[R] Adding SORT to UNIQUE

Tue Dec 21 20:17:03 CET 2021

Stephen,

Languages have their own philosophies and are often focused initially on doing specific things well. Later, they tend to accumulate additional functionality both in the base language and extensions.

I am wondering if you have explained your need precisely enough to get the answers you want. 

SQL and Python have their own ways and both have advantages but also huge deficiencies relative to just base R. 

But there are rules you live with and if you choose day a data.frame to store things in, the columns must all be the same length. The unique members of one data.frame are likely to not be the same number so storing them in a data.frame does not work. They can be stored quite  few other ways, such as a list of lists.

And what is your definition of ease? I can program in Python and SQL and way over a hundred other languages and I know I need to adapt my thinking to the flow of the language and not the other way around. Base R was not designed to be like either SQL or Python. But it can be extended quite a few ways to do just about anything.

What you ran into for example is the fact that some functionality is more selective in what it works on. A data.frame with one column is logically the same as a matrix with one column and as a vector but in reality, they are not the same thing. Yes, they can be converted into each other fairly trivially. Sort() seems to care what you feed it. If you did not worry about efficiency, you could have a version of sort that accepts a wide variety of inputs, converts any it can to some possibly common internal form, then converts the output back into the form it was received in, or uses a command-line option to specify the output format. It is not hard in R to make such a function as it has the primitives needed to examine an arbitrary object and see what dimensions it has for some number of types and so on, and has utilities to do the conversion.

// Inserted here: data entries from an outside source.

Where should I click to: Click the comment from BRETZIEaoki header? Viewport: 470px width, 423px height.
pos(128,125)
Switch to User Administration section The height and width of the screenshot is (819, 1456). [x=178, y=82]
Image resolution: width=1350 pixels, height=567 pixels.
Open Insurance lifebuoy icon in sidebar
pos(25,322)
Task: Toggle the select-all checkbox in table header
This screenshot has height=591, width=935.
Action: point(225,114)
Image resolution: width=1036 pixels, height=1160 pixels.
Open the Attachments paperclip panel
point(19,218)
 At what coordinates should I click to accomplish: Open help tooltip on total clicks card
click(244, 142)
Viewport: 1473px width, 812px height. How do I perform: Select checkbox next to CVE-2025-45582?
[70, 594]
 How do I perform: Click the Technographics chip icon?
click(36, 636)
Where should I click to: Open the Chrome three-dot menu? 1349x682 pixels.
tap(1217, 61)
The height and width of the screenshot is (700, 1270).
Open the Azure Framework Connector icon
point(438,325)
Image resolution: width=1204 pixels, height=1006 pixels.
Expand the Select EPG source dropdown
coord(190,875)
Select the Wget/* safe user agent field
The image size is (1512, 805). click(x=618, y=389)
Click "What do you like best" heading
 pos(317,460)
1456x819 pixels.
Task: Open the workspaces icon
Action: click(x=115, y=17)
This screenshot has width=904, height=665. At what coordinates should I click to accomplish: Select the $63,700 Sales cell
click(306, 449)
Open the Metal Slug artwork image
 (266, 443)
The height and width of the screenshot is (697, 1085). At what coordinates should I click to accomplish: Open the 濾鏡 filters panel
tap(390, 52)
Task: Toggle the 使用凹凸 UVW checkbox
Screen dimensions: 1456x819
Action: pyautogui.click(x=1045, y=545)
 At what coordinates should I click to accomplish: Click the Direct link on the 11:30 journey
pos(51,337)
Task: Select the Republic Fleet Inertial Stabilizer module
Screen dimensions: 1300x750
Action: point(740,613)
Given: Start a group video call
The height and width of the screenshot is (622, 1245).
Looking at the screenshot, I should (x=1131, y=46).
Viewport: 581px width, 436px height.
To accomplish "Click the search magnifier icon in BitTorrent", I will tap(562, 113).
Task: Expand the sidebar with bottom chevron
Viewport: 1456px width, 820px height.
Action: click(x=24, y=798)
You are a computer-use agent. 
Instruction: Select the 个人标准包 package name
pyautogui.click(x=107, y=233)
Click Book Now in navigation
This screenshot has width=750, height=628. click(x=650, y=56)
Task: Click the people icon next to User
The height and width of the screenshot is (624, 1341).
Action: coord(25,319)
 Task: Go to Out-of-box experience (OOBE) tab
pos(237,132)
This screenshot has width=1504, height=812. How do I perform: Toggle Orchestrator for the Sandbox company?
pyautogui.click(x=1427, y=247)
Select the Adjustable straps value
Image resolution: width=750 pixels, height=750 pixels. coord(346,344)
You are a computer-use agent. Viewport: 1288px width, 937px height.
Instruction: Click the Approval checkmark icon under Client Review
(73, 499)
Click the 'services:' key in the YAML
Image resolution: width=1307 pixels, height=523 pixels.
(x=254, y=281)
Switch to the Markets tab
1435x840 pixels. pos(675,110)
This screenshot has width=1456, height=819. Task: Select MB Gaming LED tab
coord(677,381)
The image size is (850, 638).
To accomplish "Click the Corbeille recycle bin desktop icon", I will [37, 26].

If you want a language that has calculated every possible combination of ways to combine functions and already made tens of thousands available, good luck. What languages (including Python and R) expect is for you to compose such combinations yourself in one of many ways. The annoying discussions here between purists and those wanting to use pre-made packages aside, your question can be handled in many of the ways we already discussed. They include making your own (often very small) function that implements consolidating the many steps into one logical step. It can mean using pipelines like the new "|>" operator recently added to base R or the older versions often used in the tidyverse packages like "%>%".

You want to take a data.frame and select a column at a time and ask for it to be made into unique values then ordered and shown. So you want a VECTOR and your initial use of the "[" operator does not take the underlying list structure of a data.frame apart the way you might have thought but as a narrow data.frame. So you MAY need to either extract it using "[[" or use various routines R supplies like unlist() or as.vector().

Here is a pipeline using this as my data:

mydf <- data.frame(ints=c(5,4,3,3,4,5), chars=c("z","i","t","s","t","i"))

Note the number of unique items differs s does the data type:

  mydf
  ints chars
  1    5     z
  2    4     i
  3    3     t
  4    3     s
  5    4     t
  6    5     i

To handle the columns one at a time can be done using a pipeline like:

  > mydf[2] |> unlist() |> unique() |> sort()
  [1] "i" "s" "t" "z"
  > mydf[1] |> unlist() |> unique() |> sort()
  [1] 3 4 5

The above takes a two-column data.frame and restricts it into a one-column data.frame and then passes the new temporary variable/object into the command line of the unlist() function which returns an object (again temporary) which is a  vector (in one case numeric and in the other character) and then that result is passed into the command line of unique() which returns a shorter vector in the same order and then you pass it on to sort() which reorders it. 

Note the first steps can be shortened if using the "[[" notation or by using the named way of asking for a column:

  > mydf[[1]] |> unique() |> sort()
  [1] 3 4 5
  > mydf$ints |> unique() |> sort()
  [1] 3 4 5

But pipelines are simply syntactic sugar mostly so you also can just nest function calls as in sort(unique(unlist(mydf[1]))) or do what I showed earlier of creating a function that does the work invisibly and call that.

Python often does their own version of pipelines by adding a dot at the end and calling a method and if needed another dot and then calling a method on the resulting object and so on. But that is arguably more limiting in some ways and more powerful in others. Different paradigms. In R, you do not do object.method1.method2(args).method3(args) so a pieline method is used to sort of so something related.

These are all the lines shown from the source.